In order to confirm that HCT116/OXA was indeed resistant to oxaliplatin, we performed MTT assays for both HCT116 parent and HCT116/OXA cells after treatment with various concentrations of oxaliplatin. The results showed that oxaliplatin inhibited HCT116 cell growth in a dose-dependent manner with a half-maximal inhibitory concentration (IC₅₀) value of 6.45 µM. As expected, HCT116/OXA cells exhibited significant resistance to oxaliplatin (IC₅₀ > 80 µM) (Fig. 1A). Colony formation assays further showed that treatment with 1.5 µM oxaliplatin markedly inhibited the colony-forming ability of HCT116 cells, however, it almost had no effect on HCT116/OXA cells (Figs. 1B and 1C). These results suggested that HCT116/OXA cells are specifically and significantly resistant to oxaliplatin. Accumulating evidence has suggested that both HOXB8 and STAT3 were involved in drug resistance documented in several cancers like osteosarcoma, colorectal cancer, and non-small lung cancer (Lu et al., 2021; Gao et al., 2022; Ochi et al., 2022). Hence, we checked and compared the expression of HOXB8 and p-STAT3 in both HCT116 and HCT116/OXA cells. The expression of HOXB8 and p-STAT3 was markedly upregulated in HCT116/OXA cells compared with those in HCT116 cells (Figs. 1D and 1E). This suggested that HOXB8 and p-STAT3 were involved in oxaliplatin resistance in colon cancer cells.
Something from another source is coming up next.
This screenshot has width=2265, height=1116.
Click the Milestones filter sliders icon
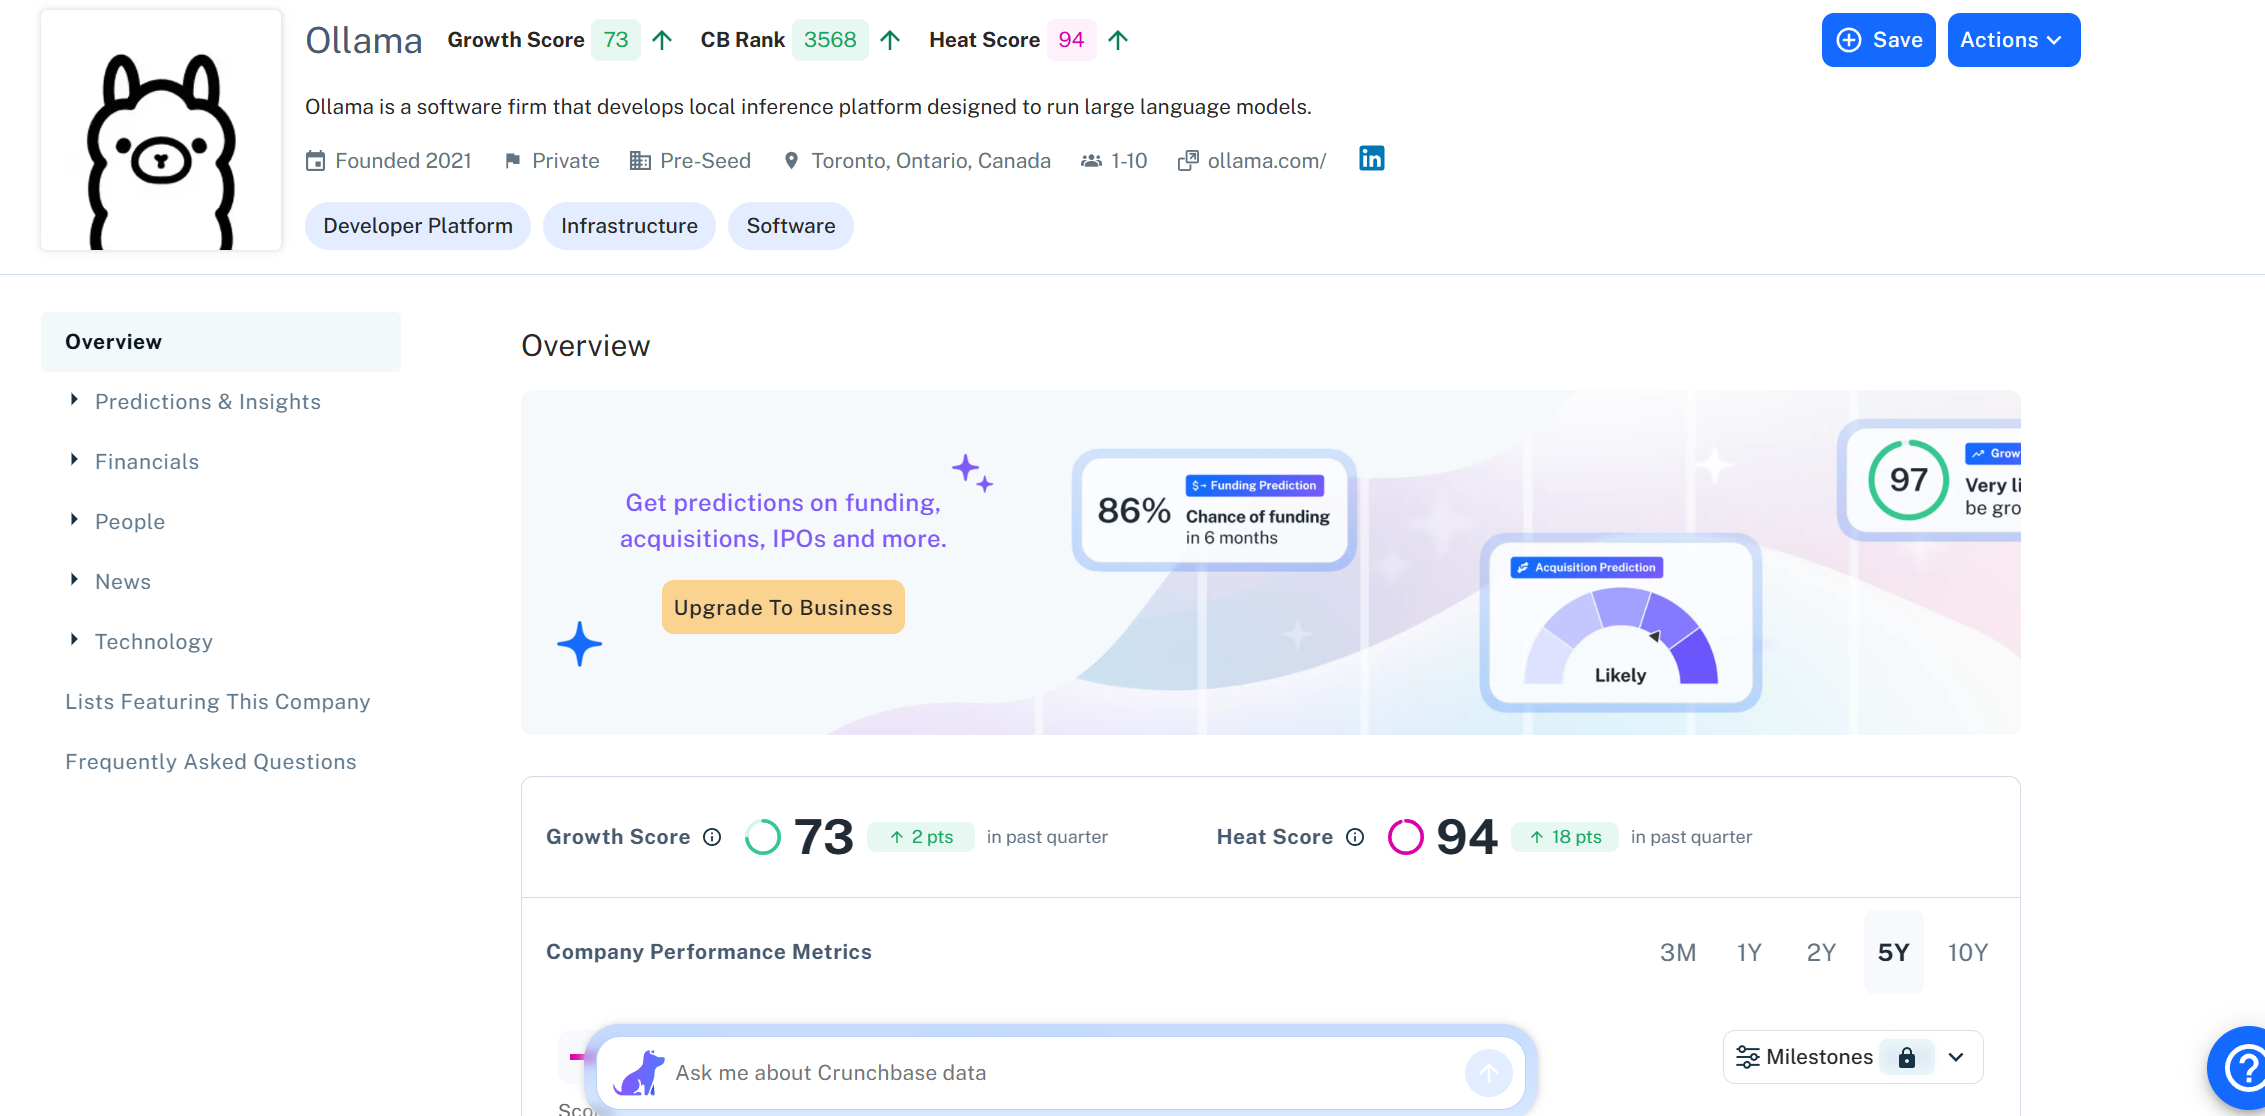point(1747,1057)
To explore the effect of HOXB8 on oxaliplatin-mediated colon cancer cell growth inhibition, we knocked down HOXB8 by using two independent siRNAs in HCT116 and RKO cells. Both qRT-PCR and western blot analyses confirmed the knockdown efficiency. This was deduced as HOXB8 mRNA and protein levels were significantly decreased after transfection of HOXB8 siRNAs (Figs. 2A–2C). Further, HOXB8 knockdown markedly inhibited p-STAT3 expression in both HCT116 and RKO cells (Fig. 2C). HOXB8 knockdown inhibited colon cancer cell growth and potentiated oxaliplatin-mediated colon cancer cell growth inhibition (Figs. 2D and 2E). This suggested that the HOXB8-STAT3 axis is closely involved in oxaliplatin sensitivity in colon cancer cells.

To further investigate whether HOXB8 plays an important role in oxaliplatin resistance in colon cancer cells, we established stable HOXB8 overexpressing HCT116 (HCT116/HOXB8) and RKO (RKO/HOXB8) cells. We found that the expression of HOXB8 mRNA and protein was significantly upregulated in HCT116/HOXB8 and RKO/HOXB8 compared to corresponding control cells (Figs. 3A–3D). Further analysis showed that HOXB8 overexpression promoted colon cancer cell growth and significantly attenuated the growth inhibitory effect of oxaliplatin in both HCT116 and RKO cells (Figs. 3E and 3F). Similarly, HOXB8 overexpression increased the colony-forming ability of both HCT116 and RKO cells and impaired the inhibition of the colony-forming ability induced by oxaliplatin (Figs. 4A and 4B). As we hypothesized, HOXB8 overexpression significantly induced p-STAT3 expression (Figs. 4C and 4D), indicating the pivotal role of the HOXB8-STAT3 axis in oxaliplatin resistance in colon cancer cells.

We demonstrated in the previous sections that HOXB8 was involved in oxaliplatin resistance in colon cancer cells. To further confirm the critical function of HOXB8 in OXA-resistant colon cancer cells, we knocked down HOXB8 in HCT116/OXA cells. We observed downregulated levels of HOXB8 mRNA and protein by qRT-PCR and western blot analyses, respectively (Figs. 5A–5C). In lieu of our hypothesis, HOXB8 knockdown significantly reduced p-STAT3 expression in HCT116/OXA cells (Figs. 5B and 5C). While OXA treatment (60 µM) did not inhibit HCT116/OXA cell proliferation, HOXB8 knockdown markedly suppressed HCT116/OXA cell proliferation (Fig. 5D). Importantly, the growth inhibitory effect of HOXB8 knockdown is similar between HCT116 and HCT116/OXA cells, suggesting that targeting HOXB8 might be effective not only for CRC cells but also for OXA-resistant CRC cells.